- [Text shown]

=====

Unless you count the summer I lifeguarded there during college, I have never actually lived in Minnesota. As a result, I sometimes feel silly professing a deep love for it. But I have more strong emotions about that place — a deep heart-tugging, if you will — than any other.
I think it’s because I feel that if I were to belong anywhere, it would be there. My dad’s side moved around a lot. My mom grew up mowing hay and picking rocks out of fields in Hinckley, Minnesota.
Minnesota, where my great-great grandfather, Jan Albert Sikkink, started a farm on a road now known as Sikkink Road. Where my great-grandmother made her screened-in porch and dinner table famous by her hospitality. Where my great-grandfather was the county sheriff. Where he bought the land for Grindstone Lake Bible Camp, which every member of the family thereafter attended and where I and many others first remember wanting to follow Jesus.
I remember teeter-tottering on my grandparents’ swing set, still to this day one of the oldest-looking swing sets I have every seen, rusty and well-used. I remember playing in my great-grandmother’s playhouse, pulling dishes from the little cabinet, and returning to it one day and realizing how tall I’d grown as I could no longer really fit inside. I remember three-legged races in the woods at my great aunt’s Fourth of July party. I remember fireflies. I remember cold swims in a lake cut deep by a glacier ages ago. I remember horses and fields and cows and pine trees. I remember sledding on ice and snow down into the gravel pit, the same pit that saved dozens of lives during the Great Hinckley Fire.

=====

Stored data:

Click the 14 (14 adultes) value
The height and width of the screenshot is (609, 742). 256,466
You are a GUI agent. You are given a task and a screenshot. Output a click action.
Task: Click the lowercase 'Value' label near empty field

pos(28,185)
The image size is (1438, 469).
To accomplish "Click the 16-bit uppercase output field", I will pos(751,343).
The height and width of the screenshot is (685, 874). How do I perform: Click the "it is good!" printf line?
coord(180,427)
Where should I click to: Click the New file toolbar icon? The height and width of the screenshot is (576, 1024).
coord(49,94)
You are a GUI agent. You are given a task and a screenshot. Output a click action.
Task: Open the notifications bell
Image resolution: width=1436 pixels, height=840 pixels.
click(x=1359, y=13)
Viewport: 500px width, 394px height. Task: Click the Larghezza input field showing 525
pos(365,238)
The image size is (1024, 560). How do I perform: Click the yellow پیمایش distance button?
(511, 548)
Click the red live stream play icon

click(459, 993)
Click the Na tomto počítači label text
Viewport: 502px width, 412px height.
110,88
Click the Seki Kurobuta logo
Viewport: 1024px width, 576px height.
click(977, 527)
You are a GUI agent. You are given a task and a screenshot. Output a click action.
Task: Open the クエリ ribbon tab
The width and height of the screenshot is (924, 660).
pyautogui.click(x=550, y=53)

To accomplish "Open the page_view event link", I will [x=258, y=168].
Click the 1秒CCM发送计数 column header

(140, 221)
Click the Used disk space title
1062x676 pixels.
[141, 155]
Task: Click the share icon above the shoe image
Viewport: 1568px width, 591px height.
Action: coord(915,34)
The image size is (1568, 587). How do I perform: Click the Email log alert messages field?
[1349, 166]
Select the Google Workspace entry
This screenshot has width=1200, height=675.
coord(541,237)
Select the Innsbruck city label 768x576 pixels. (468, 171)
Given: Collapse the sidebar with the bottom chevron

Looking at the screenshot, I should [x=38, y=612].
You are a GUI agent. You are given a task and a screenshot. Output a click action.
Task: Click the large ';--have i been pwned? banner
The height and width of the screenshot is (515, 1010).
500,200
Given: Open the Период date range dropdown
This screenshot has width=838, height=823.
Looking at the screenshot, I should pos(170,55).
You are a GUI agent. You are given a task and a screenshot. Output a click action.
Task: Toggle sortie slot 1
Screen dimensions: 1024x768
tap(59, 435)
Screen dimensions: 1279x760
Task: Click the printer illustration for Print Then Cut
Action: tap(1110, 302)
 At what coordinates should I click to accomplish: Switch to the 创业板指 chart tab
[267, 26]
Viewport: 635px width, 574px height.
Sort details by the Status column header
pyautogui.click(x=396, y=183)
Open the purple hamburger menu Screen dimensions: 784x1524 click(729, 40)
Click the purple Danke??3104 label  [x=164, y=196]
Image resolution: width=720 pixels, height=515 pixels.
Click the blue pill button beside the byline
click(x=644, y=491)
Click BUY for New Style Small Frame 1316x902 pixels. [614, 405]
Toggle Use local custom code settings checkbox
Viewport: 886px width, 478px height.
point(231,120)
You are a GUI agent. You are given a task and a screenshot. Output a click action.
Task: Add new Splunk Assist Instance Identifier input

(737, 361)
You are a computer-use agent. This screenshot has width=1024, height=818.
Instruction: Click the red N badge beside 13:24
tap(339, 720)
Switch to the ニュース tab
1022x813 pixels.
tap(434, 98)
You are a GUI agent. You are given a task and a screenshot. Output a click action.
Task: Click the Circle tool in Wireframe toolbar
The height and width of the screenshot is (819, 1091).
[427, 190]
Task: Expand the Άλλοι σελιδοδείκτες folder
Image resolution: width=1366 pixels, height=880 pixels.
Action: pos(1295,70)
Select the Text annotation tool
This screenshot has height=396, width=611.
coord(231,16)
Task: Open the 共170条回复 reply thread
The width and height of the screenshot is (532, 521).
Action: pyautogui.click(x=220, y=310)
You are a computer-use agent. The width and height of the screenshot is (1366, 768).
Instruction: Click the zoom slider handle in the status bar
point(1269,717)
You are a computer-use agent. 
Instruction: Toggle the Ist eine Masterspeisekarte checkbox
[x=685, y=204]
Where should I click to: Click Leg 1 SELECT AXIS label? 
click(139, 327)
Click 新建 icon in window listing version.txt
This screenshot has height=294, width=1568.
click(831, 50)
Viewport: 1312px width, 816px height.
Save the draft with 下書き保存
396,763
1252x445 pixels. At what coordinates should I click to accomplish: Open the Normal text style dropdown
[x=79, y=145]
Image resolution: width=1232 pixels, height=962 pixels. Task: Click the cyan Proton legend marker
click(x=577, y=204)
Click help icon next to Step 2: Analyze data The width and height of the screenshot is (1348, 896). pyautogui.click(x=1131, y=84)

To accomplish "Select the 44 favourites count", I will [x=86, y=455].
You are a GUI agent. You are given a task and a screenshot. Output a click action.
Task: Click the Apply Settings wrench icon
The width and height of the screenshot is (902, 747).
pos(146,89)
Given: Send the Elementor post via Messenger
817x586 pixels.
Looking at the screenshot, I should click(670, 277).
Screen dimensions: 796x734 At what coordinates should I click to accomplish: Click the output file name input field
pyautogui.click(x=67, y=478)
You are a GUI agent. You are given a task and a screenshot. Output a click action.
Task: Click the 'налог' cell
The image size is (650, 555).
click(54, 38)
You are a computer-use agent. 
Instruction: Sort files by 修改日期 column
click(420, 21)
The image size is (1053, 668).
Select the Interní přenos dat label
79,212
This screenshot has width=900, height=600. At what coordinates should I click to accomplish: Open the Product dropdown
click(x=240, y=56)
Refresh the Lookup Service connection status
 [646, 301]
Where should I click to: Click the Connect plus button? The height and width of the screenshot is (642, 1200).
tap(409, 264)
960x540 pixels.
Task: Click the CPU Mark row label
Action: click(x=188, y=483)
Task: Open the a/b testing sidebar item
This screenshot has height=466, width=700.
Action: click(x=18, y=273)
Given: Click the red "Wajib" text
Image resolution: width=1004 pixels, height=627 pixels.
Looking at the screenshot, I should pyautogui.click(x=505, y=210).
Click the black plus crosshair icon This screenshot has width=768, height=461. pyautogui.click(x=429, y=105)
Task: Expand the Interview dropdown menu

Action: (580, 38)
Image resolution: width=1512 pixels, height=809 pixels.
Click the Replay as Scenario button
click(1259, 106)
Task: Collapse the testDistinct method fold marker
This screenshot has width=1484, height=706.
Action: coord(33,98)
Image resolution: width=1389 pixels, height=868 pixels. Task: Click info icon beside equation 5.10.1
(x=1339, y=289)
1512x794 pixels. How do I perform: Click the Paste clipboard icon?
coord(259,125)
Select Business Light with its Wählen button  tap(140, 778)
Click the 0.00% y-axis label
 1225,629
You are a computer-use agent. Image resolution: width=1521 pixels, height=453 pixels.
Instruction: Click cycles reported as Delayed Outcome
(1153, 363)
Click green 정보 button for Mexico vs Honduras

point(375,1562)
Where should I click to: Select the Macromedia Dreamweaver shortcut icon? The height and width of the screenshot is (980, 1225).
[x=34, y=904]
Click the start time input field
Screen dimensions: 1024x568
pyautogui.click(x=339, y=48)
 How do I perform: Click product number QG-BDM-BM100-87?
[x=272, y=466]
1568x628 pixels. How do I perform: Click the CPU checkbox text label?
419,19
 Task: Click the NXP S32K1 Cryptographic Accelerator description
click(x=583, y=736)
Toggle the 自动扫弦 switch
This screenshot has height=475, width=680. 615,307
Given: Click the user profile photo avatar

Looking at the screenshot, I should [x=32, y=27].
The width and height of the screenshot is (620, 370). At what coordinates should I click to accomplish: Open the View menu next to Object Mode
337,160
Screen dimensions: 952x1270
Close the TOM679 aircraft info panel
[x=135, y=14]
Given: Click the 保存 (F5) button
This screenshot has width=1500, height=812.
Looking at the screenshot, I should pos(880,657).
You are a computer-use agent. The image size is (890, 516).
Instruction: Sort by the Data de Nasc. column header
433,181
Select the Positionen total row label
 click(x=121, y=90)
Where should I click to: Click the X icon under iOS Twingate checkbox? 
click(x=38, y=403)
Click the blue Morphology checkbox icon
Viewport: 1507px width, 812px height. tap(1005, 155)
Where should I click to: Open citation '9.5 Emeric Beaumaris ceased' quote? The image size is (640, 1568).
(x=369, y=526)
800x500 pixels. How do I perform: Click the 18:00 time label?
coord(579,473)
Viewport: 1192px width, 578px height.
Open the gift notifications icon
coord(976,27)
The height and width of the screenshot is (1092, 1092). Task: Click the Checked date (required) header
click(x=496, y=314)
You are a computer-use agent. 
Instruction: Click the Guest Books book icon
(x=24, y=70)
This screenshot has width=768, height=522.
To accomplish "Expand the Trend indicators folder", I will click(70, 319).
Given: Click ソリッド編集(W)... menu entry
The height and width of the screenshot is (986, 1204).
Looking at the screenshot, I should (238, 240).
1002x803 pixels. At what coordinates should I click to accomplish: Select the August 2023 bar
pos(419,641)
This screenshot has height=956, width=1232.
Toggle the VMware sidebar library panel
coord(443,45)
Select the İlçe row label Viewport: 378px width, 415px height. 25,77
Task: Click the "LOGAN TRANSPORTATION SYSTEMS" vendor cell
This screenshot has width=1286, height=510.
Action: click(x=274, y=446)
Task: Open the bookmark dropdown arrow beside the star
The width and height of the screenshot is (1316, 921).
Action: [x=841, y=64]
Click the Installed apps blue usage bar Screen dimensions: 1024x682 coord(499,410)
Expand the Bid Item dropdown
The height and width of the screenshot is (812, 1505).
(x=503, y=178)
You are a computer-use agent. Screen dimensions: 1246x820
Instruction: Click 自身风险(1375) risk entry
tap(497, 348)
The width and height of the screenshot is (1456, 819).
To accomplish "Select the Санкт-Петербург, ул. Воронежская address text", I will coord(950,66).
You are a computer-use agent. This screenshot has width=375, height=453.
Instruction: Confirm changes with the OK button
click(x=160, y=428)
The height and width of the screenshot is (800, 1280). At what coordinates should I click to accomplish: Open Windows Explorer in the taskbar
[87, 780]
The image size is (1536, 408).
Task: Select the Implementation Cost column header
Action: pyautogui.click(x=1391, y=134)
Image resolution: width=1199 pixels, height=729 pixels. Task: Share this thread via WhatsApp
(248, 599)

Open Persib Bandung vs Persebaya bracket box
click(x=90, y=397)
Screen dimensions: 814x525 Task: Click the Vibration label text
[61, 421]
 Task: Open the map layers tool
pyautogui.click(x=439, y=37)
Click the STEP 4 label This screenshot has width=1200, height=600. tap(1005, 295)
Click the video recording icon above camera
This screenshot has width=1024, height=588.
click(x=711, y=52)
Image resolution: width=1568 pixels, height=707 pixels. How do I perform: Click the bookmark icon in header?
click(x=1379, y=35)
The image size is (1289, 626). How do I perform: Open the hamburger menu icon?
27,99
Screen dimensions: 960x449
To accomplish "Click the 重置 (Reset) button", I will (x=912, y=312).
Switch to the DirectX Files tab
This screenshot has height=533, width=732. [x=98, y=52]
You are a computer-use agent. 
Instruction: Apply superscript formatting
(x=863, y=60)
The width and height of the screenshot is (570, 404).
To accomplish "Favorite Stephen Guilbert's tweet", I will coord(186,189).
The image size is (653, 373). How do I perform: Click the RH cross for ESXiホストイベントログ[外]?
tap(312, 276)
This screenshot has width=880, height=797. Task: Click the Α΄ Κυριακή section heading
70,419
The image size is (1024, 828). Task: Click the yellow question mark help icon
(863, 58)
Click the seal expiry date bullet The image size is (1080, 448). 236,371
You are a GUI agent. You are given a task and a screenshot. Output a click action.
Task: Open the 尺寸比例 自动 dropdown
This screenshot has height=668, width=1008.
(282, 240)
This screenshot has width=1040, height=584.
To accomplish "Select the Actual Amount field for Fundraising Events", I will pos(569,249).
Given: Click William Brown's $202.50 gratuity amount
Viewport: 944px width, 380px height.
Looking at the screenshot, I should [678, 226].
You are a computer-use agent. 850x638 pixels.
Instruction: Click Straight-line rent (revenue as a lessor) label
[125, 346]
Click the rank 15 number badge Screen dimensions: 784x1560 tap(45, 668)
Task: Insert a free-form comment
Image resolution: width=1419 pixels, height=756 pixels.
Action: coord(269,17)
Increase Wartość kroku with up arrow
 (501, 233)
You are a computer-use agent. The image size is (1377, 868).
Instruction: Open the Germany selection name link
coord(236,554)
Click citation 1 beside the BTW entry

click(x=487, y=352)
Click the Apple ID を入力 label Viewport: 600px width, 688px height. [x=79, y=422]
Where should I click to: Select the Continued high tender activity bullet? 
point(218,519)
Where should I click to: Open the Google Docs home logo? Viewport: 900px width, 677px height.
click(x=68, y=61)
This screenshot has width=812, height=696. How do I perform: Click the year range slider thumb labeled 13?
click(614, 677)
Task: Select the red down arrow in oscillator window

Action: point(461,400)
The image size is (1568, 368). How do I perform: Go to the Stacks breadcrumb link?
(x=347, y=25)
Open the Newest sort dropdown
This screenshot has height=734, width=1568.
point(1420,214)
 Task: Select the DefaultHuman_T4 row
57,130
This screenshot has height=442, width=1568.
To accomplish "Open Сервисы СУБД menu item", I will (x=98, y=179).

=====

Do the following statements agree with the essay about Minnesota? For each, answer yes or no and quote the deciding words of the essay. 1. The writer's great-grandfather served as county sheriff. 2. The writer's father's side of the family stayed in one place. 3. The writer has lived in Minnesota for most of their life.

1. Yes: "Where my great-grandfather was the county sheriff."
2. No: "My dad’s side moved around a lot."
3. No: "Unless you count the summer I lifeguarded there during college, I have never actually lived in Minnesota."